En dehors du zouk et de la rumba, Philip Miloko renoue avec le makossa qui l’a révélé au grand public. En dehors du titre "aime-moi comme ça", d’autre titre comme "ma patrie", "ancestralement" et "sofa go finish" sont des makossa. Dans ces titres, l’artiste clame son patriotisme. Dans "ma patrie" notamment, l’artiste crie qu’"on ne combat pas un gouvernement, mais on ne défie pas un peuple". Allusion faite aux fameuses émeutes de la faim de février 2008 que l’artiste de passage au Cameroun, avait vécu. Pour la première fois, l’artiste pense à ses fans d’expression anglophone avec "sofa go finish". Un makossa dans lequel l’artiste chante en duala et surtout en pidgin. Dans l’ensemble, l’album est aussi plaisant à l’écoute qu’elle est dansante. Normal. Un regard sur la fiche technique permet de comprendre que l’artiste s’est entouré de confrères reconnus pour leur talent. On retrouve par exemple Ntoumba Minka à la guitare. Ce dernier est accompagné de Vieux Briscard, le guitariste de l’ivoirien Frédéric Meiway. Charlotte Dipanda, la diva montante de la musique africaine quant à elle a fait un featuring avec Philip Miloko.

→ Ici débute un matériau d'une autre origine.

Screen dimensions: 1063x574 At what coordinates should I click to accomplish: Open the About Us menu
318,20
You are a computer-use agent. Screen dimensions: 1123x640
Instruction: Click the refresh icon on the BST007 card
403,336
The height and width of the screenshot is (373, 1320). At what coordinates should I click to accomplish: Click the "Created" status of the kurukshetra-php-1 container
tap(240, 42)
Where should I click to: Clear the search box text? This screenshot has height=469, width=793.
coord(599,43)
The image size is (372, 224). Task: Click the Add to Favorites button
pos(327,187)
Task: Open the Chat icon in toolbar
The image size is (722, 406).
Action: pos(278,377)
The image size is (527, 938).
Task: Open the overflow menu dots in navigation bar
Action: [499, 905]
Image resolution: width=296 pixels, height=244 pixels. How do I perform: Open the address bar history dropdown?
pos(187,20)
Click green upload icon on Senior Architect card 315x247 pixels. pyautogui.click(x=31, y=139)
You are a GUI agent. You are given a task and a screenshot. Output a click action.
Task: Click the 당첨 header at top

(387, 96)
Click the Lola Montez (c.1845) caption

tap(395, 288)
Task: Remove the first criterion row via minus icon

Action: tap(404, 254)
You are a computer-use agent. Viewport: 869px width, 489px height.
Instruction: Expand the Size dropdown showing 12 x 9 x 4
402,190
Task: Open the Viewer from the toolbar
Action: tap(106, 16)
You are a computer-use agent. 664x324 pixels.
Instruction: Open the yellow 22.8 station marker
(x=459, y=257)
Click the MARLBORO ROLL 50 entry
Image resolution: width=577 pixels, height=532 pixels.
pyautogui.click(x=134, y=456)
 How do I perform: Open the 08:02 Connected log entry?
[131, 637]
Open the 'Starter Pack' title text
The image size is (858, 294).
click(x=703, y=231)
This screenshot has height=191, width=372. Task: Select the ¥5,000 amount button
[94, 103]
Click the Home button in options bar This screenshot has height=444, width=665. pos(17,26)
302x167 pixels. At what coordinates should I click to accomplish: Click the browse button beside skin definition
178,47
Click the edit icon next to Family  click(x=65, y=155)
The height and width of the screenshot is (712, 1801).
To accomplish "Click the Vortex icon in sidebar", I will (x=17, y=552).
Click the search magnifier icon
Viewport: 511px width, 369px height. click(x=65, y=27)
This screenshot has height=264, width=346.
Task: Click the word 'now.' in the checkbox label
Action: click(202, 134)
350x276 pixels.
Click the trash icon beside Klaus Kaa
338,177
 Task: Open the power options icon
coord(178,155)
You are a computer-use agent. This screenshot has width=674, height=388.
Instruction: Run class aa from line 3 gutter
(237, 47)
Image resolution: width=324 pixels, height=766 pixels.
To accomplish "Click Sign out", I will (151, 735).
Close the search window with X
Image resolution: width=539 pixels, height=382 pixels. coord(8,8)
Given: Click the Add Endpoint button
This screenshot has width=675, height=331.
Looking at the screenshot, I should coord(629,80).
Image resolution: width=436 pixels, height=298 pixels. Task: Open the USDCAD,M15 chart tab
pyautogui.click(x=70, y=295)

Elle se retrouve également aux chœurs avec Marcelle Bea. La forte dominance du saxophone (dans »jalousie et rivalités » et »Lily ») s’explique par la présence de King Blaise International qui est sorti des moules de l’écurie du grand Manu Dibango.
Seule ombre dans ce scintillant tableau, la monotonie dans les trois titres zouk de l’album. Tout comme on peut aussi déplorer l’omniprésence de l’artiste qui est en même temps auteur-compositeur, interprète, réalisateur, concepteur, arrangeur. Ce qui pourrait laisser libre cours à des supputations. Mais de manière globale, "Jalousie et rivalités" s’inscrit dans la même logique "Que je danse, tu danses", le précédent album de l’artiste : Des musiques plaisantes à l’écoute que dansantes. Pour le grand bonheur des adeptes des discothèques.
Fiche technique
Titre de l’album : Jalousie et rivalités
Sorti officielle : Décembre 2008
Huit titres + un instru
Featuring : Charlotte Dipanda (dans »un grand amour » et »Lily »)
A écouter : "jalousie et rivalités", "ma patrie", "sofa go finish".